Dans « La deuxième vie » -avec postface de Julia Kristeva- Sollers reste adossé à l’enfant qu’il fut, adossé à sa sœur aimée, à Bordeaux, guettant en curieux cette humanité terrestre « en phase terminale ».Bien sûr, adossé à deux femmes aimées, adossé aussi à la Bible, c’est évident. Rien de solennel ni de pompeux. La vie devenue un rêve fugitif. Il y a même pas mal de paragraphes enjoués sur le train du monde actuel comme il va,mais vu de Sirius ou d’une chambre silence aux rideaux tirés où l’auteur semble au chevet de lui-même.
L’observateur social ,très Flaubert révisé Sollers, se délecte de la bêtise du Nouveau Siècle. Sollers reste toujours toujours amusé par le cirque littéraire parisien , et précisément, dans ce livre, par l ‘ascension divine d’Annie Ernaux qui « venge sa race » avec un Nobel , et ,bien sûr, le cas Houellebecq dont il dit : »Il va donc continuer à décrire l’effondrement du sexe français ,pour le plus grand bonheur de la presse internationale, qui ne s’attendait pas à un tel cadeau » sa raison ‘être.
On ne peut qu’être saisi par ce mélange d’alacrité, de sérénité sans fleurs, d’impertinence théologique qui imprègne les phrases.
On notera aussi : buissonnier, et une harmonie nouvelle qui pénètre loin.Enfantin, oui, avec, au passage, une idée matinale, l’ éveil passionné d’un nouveau printemps (nous sommes en Mai) une curiosité pour des choses lointaines et oubliées de sa jeuensse .Certains paragraphes, dans leur brièveté , accueillent l’univers avec la simplicité limpide d’un verre d’eau. Aux portes de la mort, il voit le jour naissant sur le Grand Canal »fenêtre ouverte sur les Zattere. »

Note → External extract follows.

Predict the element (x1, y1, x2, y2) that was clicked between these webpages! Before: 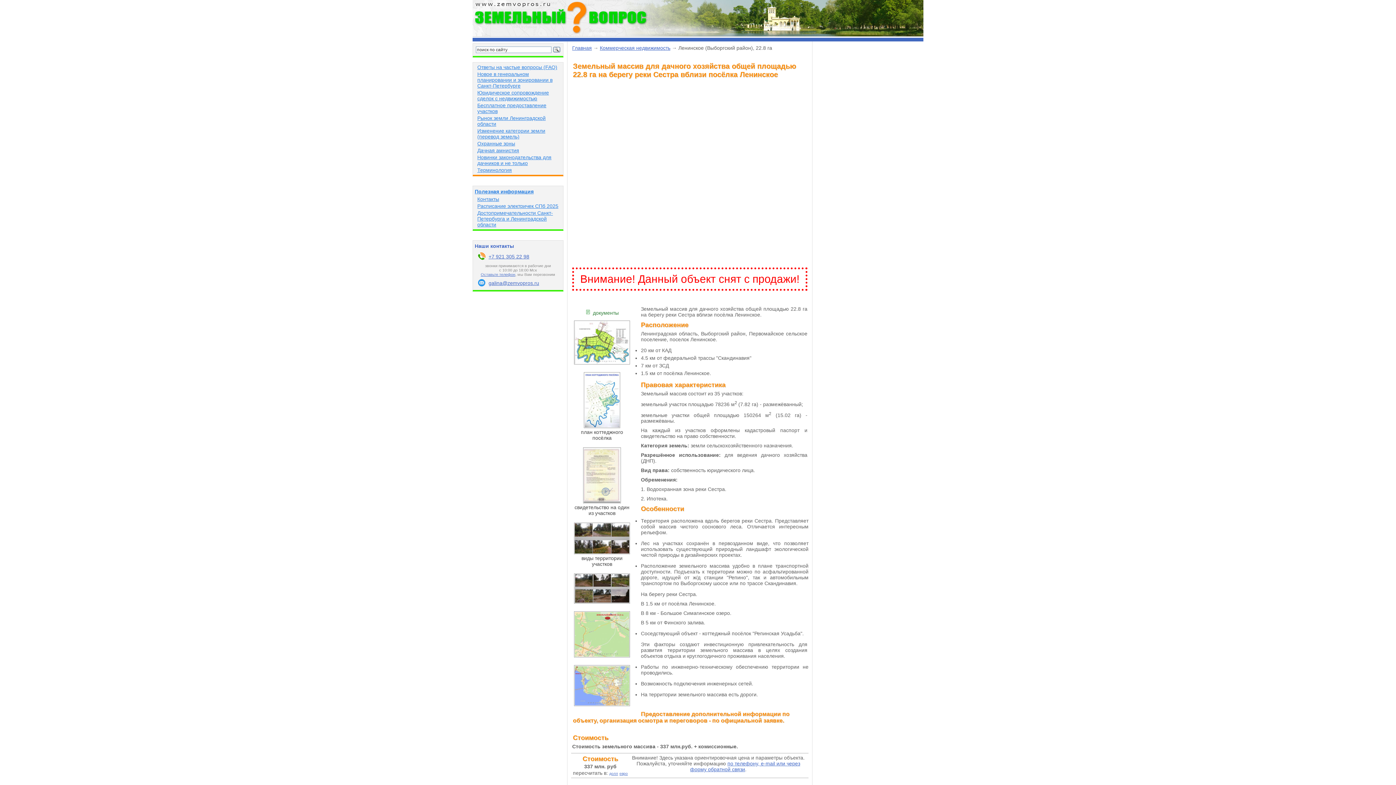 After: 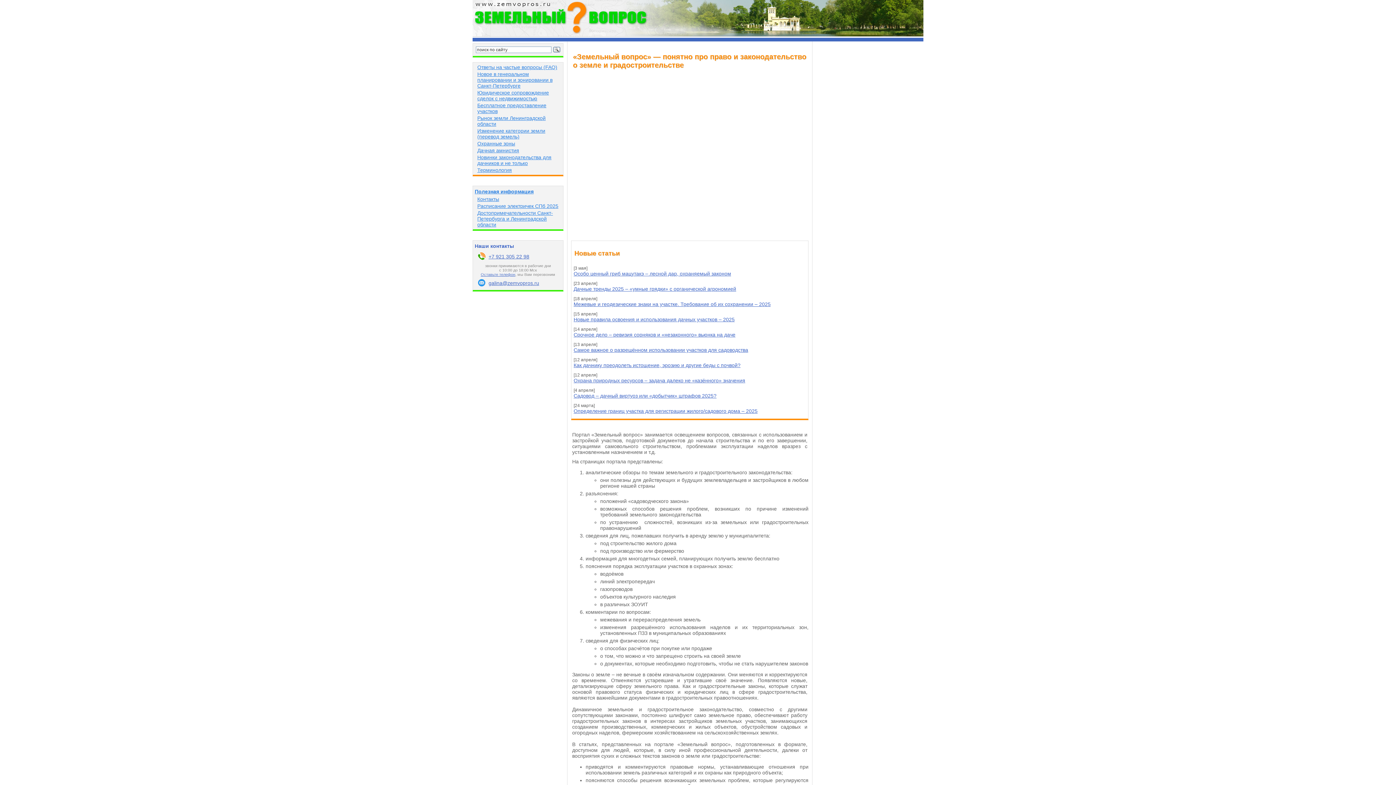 Action: label: Главная bbox: (572, 45, 592, 50)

Pour la teinte froide du texte il subsiste quelque chose des nuits au cours desquelles il a rédigé ces pages. Pour les teintes chaudes , ; on voit« Les objets, en état d’apesanteur, deviennent familiers.Je suis enfin, arrivé là où je devais aller,les indicateurs le signalent. »

Et aussi : « J’ai été ce fantôme heureux en train de toucher spasmodiquement du bois pour me rappeler qu’il s’agissait bien de ma vie réelle. »
Pour finir, après cette émotion de lecture, avec ce sentiment que monte la marée, une fois de plus, avec nos vivants et nos morts mélangés, un souvenir personnel . Je le rencontrais parfois au petit déjeuner dans une brasserie du boulevard de Port-Royal,au milieu d’une pile de journaux achetée au kiosque voisin. Deux moments :quand il sortit de son portefeuille une petite photo carrée -du noir et blanc- un peu abîmée d’une petite fille assez belle avec regard sombre, dont il me dit que c’était la sœur de Picasso.On la connaissait peu,lui l’avait retrouvée, et c’était toute une gentillesse innocente dans ce geste. Avoir retrouvé ce fin visage mélancolique le rendait joyeux .
Un autre matin, il sortit d’une de ses poches, une reproduction d’un bouquet de violettes peint par Manet. Je dépose donc ce bouquet de violettes sur sa tombe.